**DOCUMENT PASSAGE**.
[Start of Attachment]

UW News

October 7, 2010

UW Medical Center nurse volunteers to help in Haiti, rallies co-workers, too

Center for Sensorimotor Neural Engineering


Laura Sawin Brown, a registered nurse at UW Medical Center, looked online for volunteer opportunities in Haiti shortly after the catastrophic earthquake hit in January 2010. She signed on with Project Medishare, a Florida-based nonprofit agency that was founded by two doctors from the University of Miami School of Medicine.


Project Medishare had the first American doctors on the ground when disaster struck, and Brown went to work in a 150-bed unit set up in a tent next to an airport runway. The hospital was primitive, she said. “It had plywood floors and military cots for beds.” Nevertheless, they had ventilators to help patients breathe.


Co-worker Kathleen Mijares, also a registered nurse, joined Brown on a volunteer trip in May. She’d previously worked on an international mission in 2007 in Guatemala. The second night of this trip, there were two fires in two different tents. All of the patients in the medical/surgical unit had to be moved outside. They slept under the stars.

[End of Attachment]

**SUPPLIED MATERIAL**.
[Start of Attachment]

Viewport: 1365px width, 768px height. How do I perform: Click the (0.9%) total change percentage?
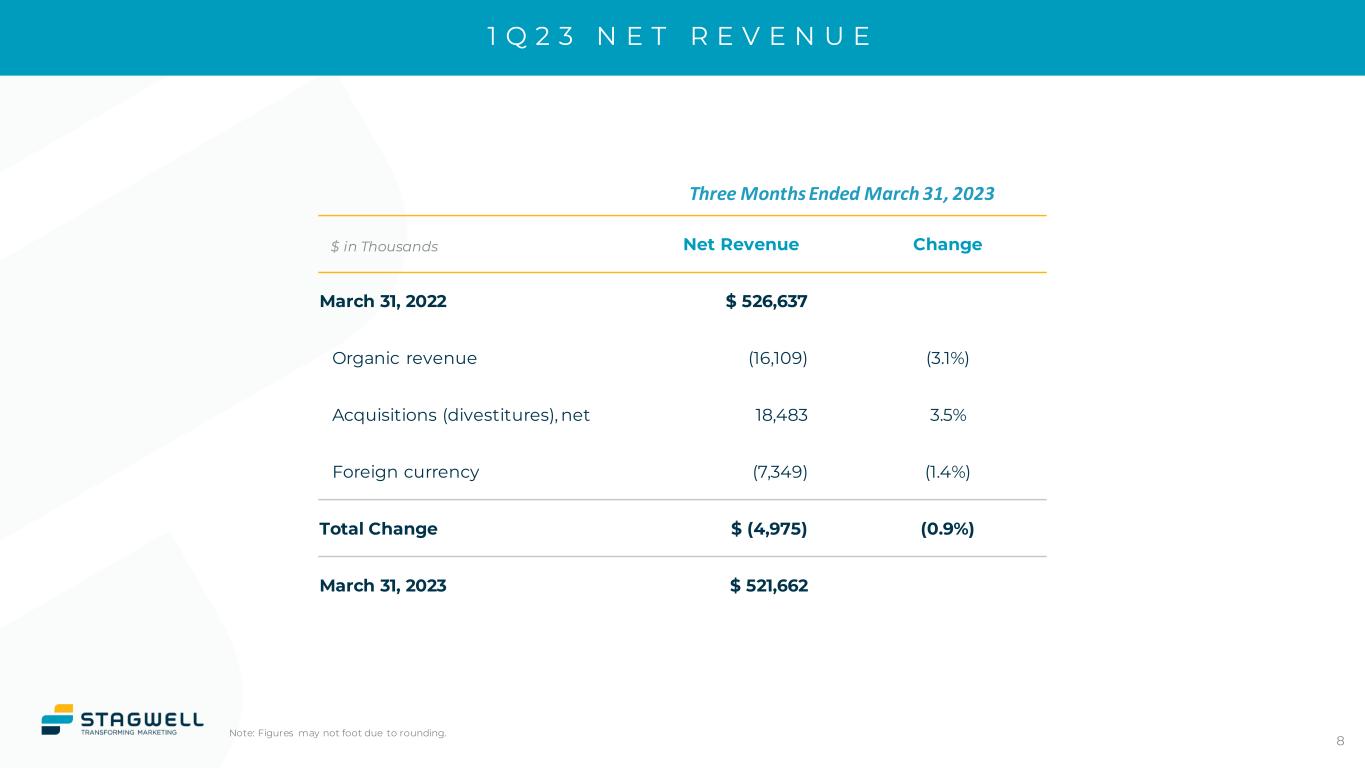[947, 529]
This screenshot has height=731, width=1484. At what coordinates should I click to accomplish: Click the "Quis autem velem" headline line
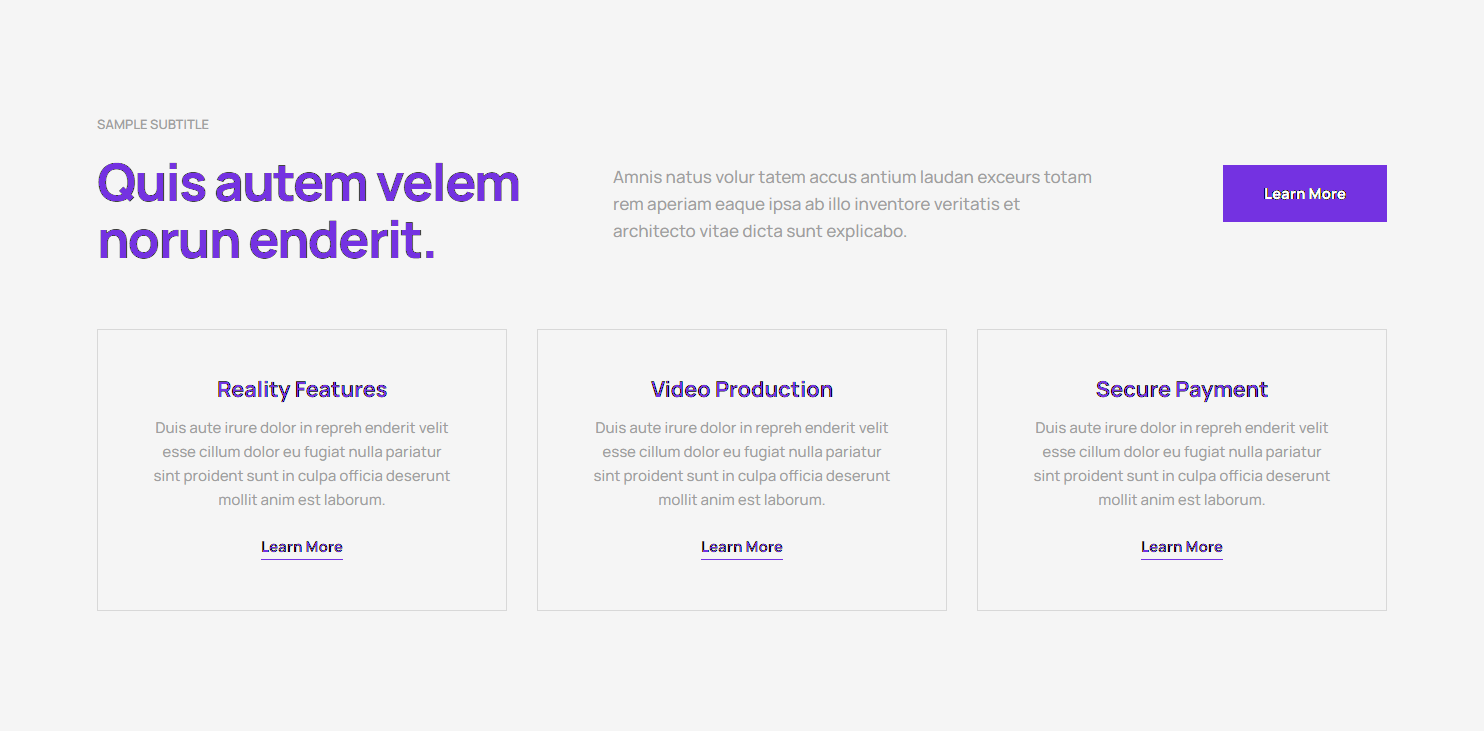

[End of Attachment]

**WHAT THIS EXERCISE ASKS**.
- a) Answer these from the UW News article on the Haiti volunteers:
(i) Which nonprofit agency did Brown sign on with?
(ii) How many beds did the tent unit next to the airport runway have?
(iii) In what country did Mijares work on an international mission in 2007?
- b) Repeat word for word the part of the UW News article on the Haiti volunteers that opens with the words containing "October 7, 2010" and closes with "School of Medicine.".
The material plays no part in what is asked here.

**SOLUTIONS PER TASK**.
- a)
(i) Project Medishare
(ii) 150
(iii) Guatemala

- b)
October 7, 2010

UW Medical Center nurse volunteers to help in Haiti, rallies co-workers, too

Center for Sensorimotor Neural Engineering


Laura Sawin Brown, a registered nurse at UW Medical Center, looked online for volunteer opportunities in Haiti shortly after the catastrophic earthquake hit in January 2010. She signed on with Project Medishare, a Florida-based nonprofit agency that was founded by two doctors from the University of Miami School of Medicine.